Following the invocation and the performance of the United States National Anthem, the children of the late sports marketer Ed Shull gave the command for drivers to start their engines. On the pace laps, Johnson, after changing his engine, and teammate Earnhardt, who had to move to a back-up car, had to fall behind all the other drivers in the event after doing major changes during practice. At the start, Newman was the leader going through the first corner, but on the same lap Menard, with pushing assistance from Martin, passed him. On the second lap, the first caution was given because Newman spun sideways in the second turn but avoided impacting the wall. During the caution, he drove to pit road for a pit stop.
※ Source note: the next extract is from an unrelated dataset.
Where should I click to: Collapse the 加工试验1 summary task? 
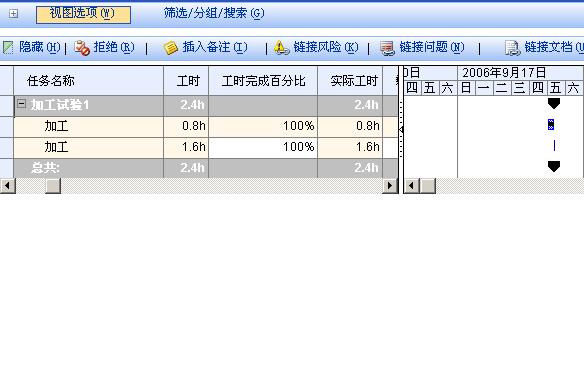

At the lap six restart, Menard remained the leader ahead of Martin. On the same lap, Martin became the leader, after having assistance from Stewart. By the ninth lap, Martin and Stewart had a 1.7 second lead over the third position. Two laps later, Earnhardt moved to the tenth position, while Harvick became the leader. On the 22nd lap, Johnson moved up to ninth while Harvick and Kurt Busch switched the first position between them. On the following lap, Kahne became the leader, but after four laps, Harvick reclaimed the first position. However, on the 30th lap, Kahne took the lead from Harvick, only to get it removed by Kurt Busch one lap later. At lap 32, Earnhardt moved up to the ninth position, while Johnson moved up to fifth.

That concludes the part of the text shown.